_RECORDS TO USE:_
****************

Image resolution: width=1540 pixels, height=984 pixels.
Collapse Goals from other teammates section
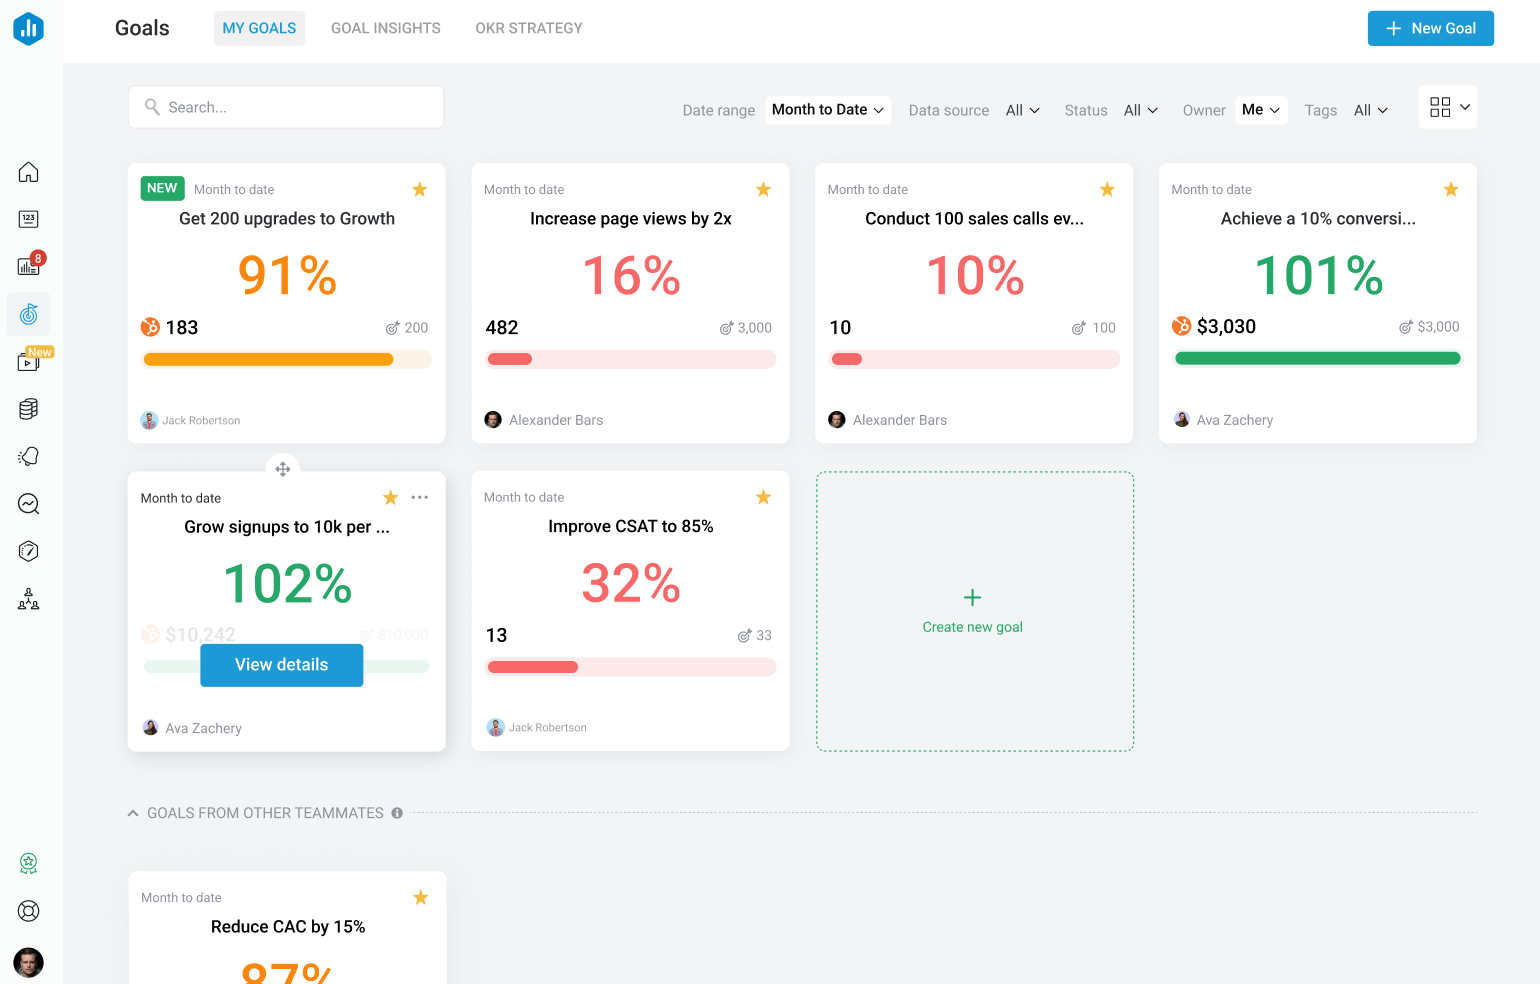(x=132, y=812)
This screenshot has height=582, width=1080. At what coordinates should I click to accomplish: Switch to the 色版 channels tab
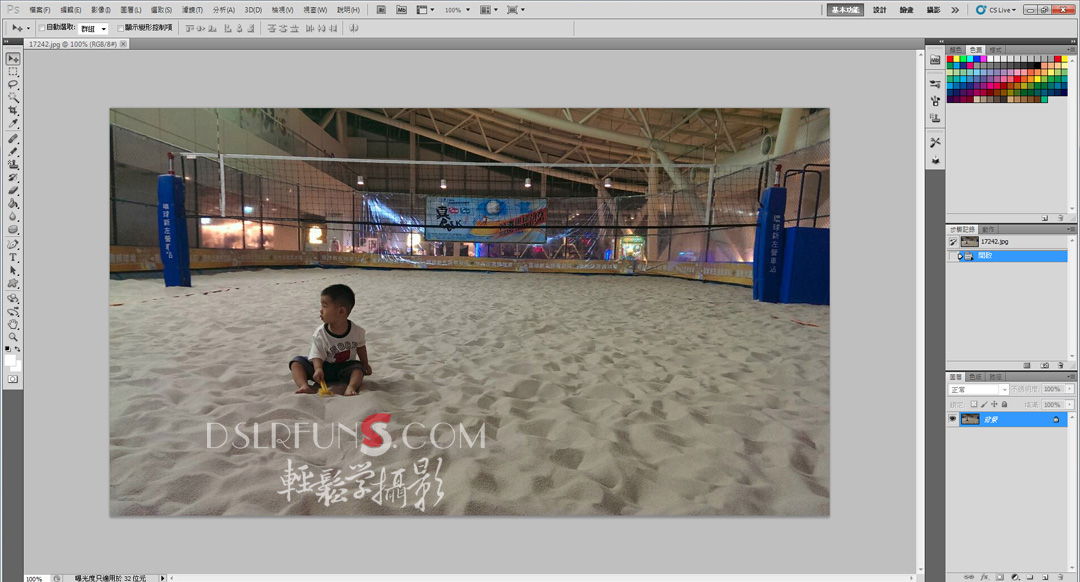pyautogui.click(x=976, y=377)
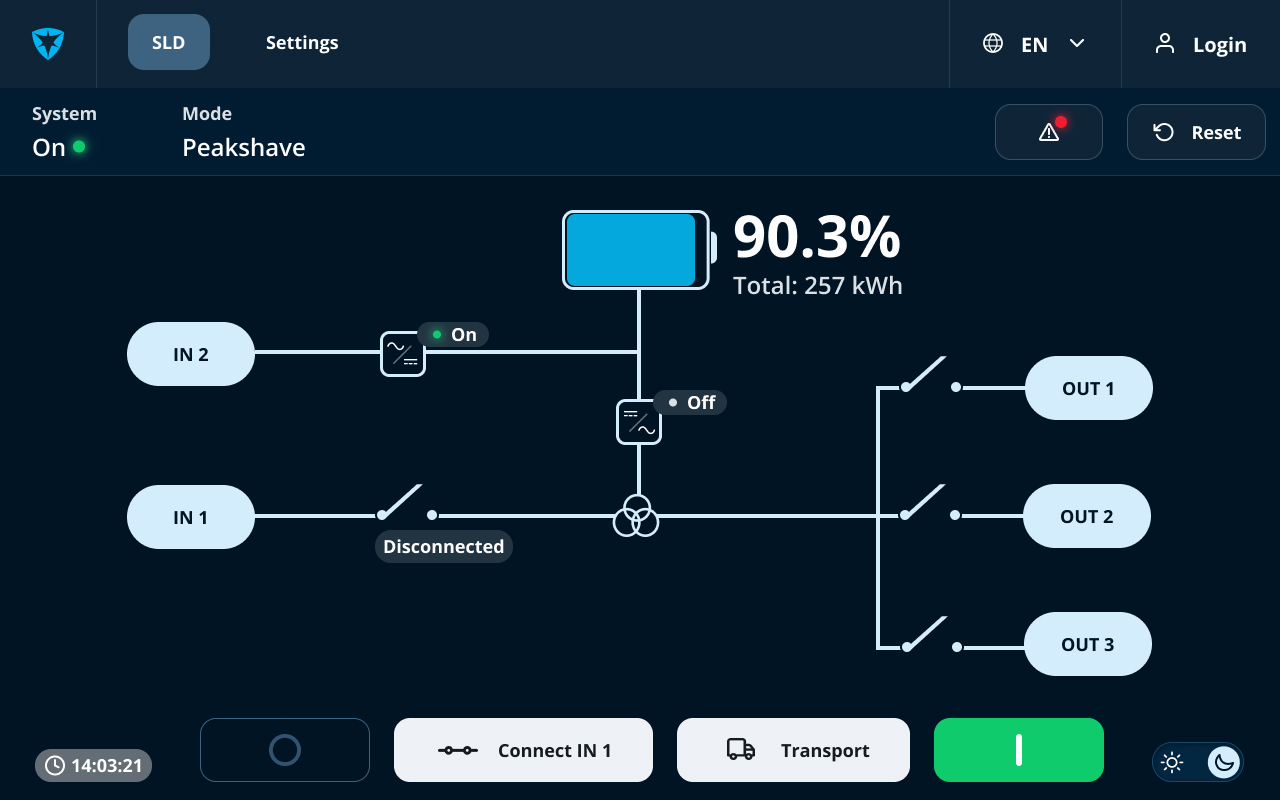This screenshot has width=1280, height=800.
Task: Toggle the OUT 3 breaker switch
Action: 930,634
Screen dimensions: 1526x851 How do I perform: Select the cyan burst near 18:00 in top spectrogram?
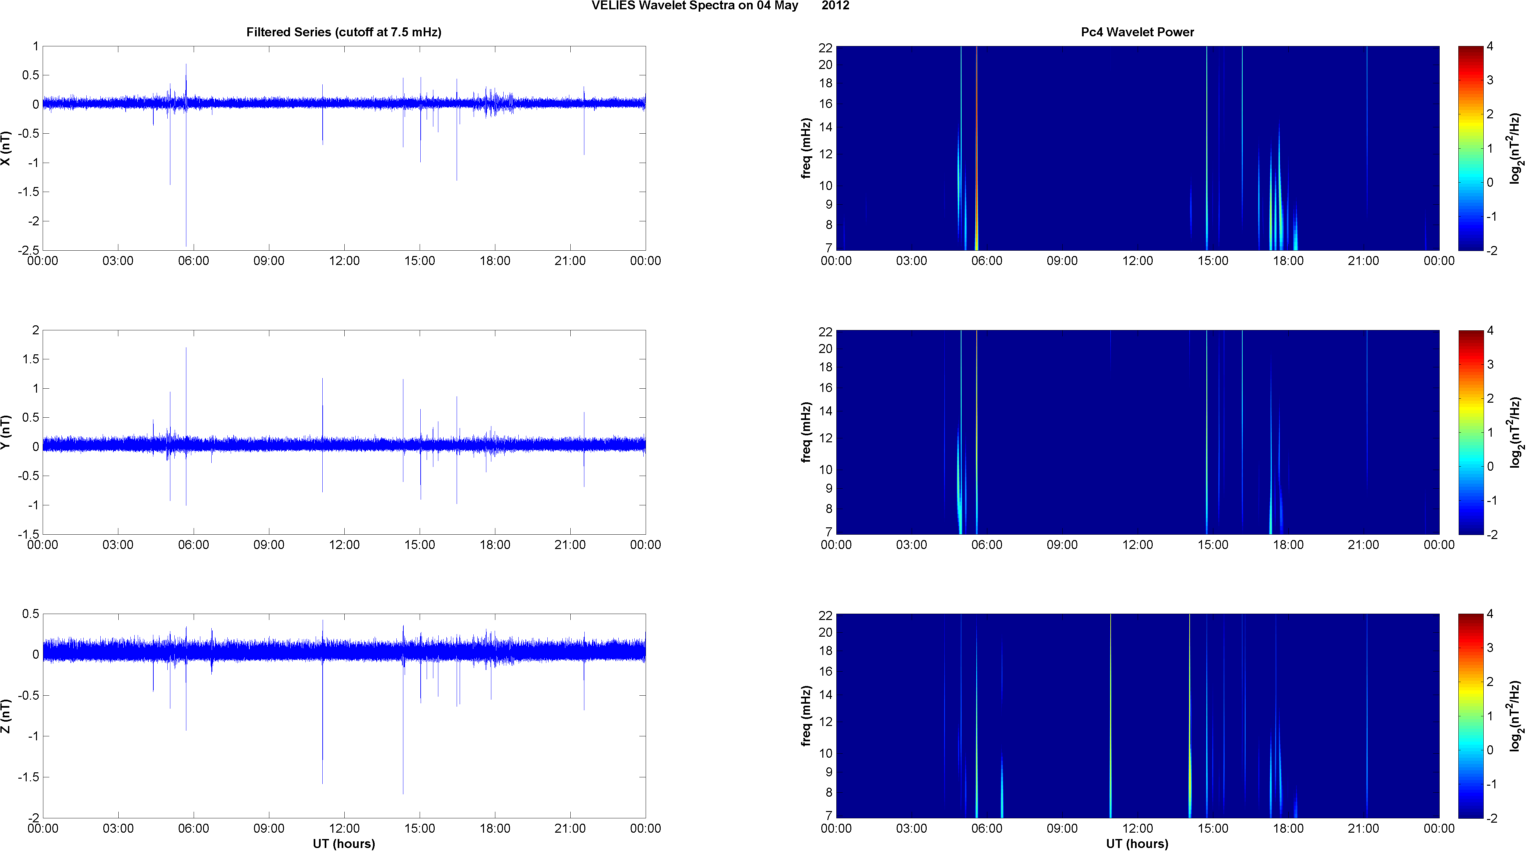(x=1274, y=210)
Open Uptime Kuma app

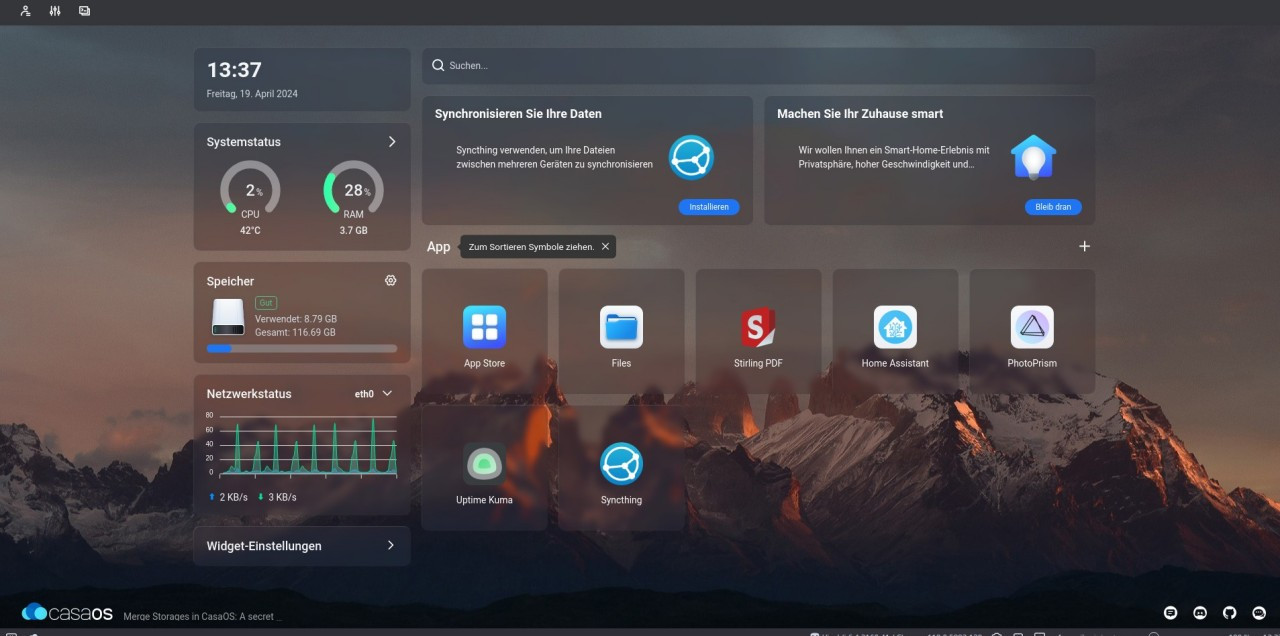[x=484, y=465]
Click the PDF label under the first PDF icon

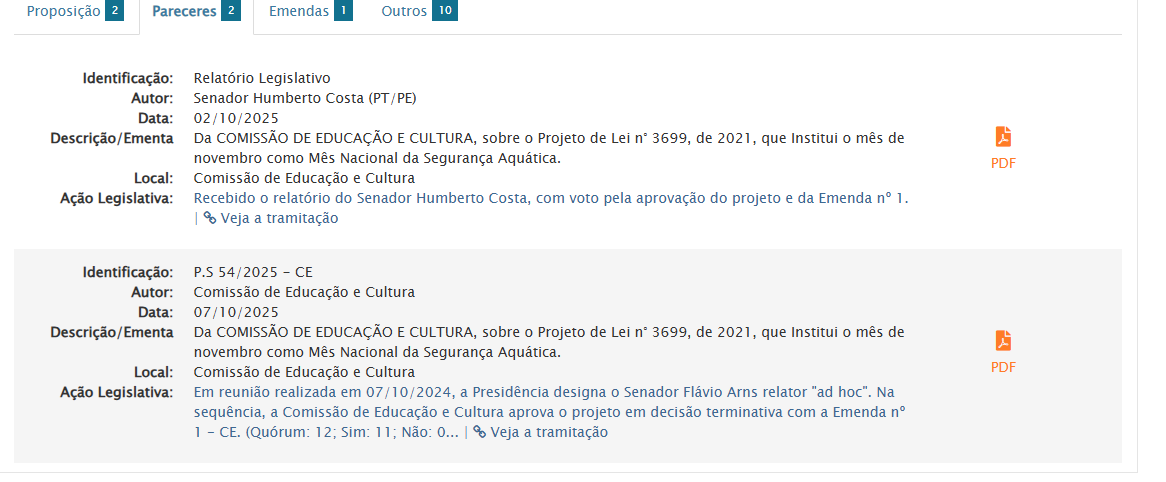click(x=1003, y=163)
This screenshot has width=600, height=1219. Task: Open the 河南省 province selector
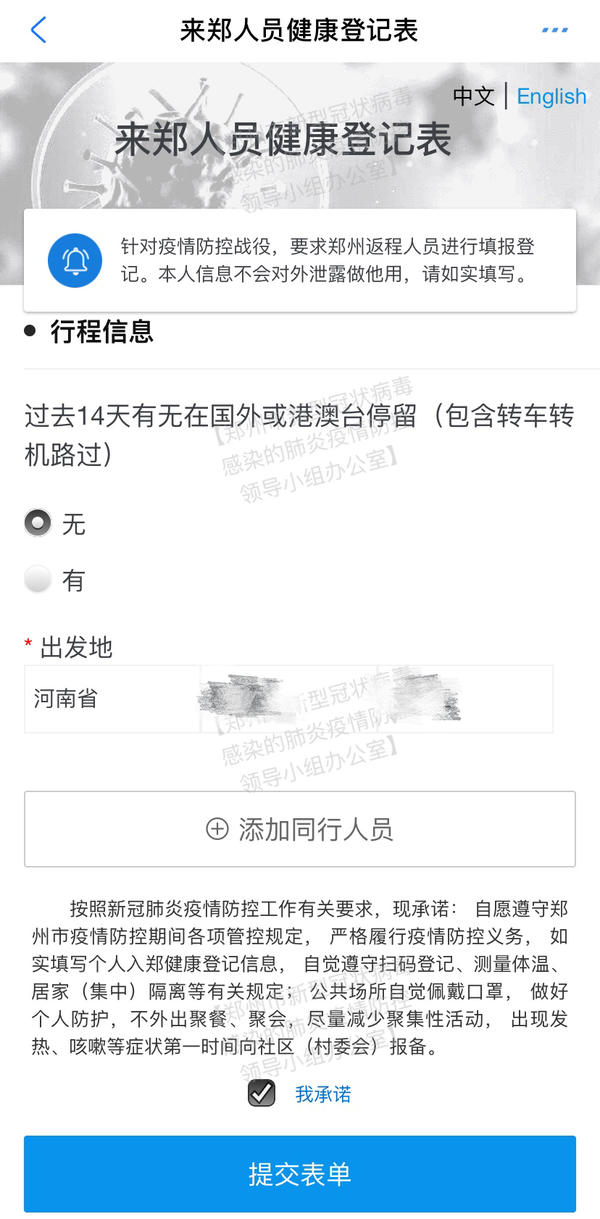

****************

_OBJECTIVE:_ Return the records verbatim from the line containing "Screen dimensions: 1526x851" up to and including the final line of the records, omitting the pictures.

_SOLUTION TO THE PROBLEM:_
Screen dimensions: 1526x851 How do I perform: Select the cyan burst near 18:00 in top spectrogram?
(x=1274, y=210)
Open Uptime Kuma app

[x=484, y=465]
Click the PDF label under the first PDF icon

click(x=1003, y=163)
This screenshot has width=600, height=1219. Task: Open the 河南省 province selector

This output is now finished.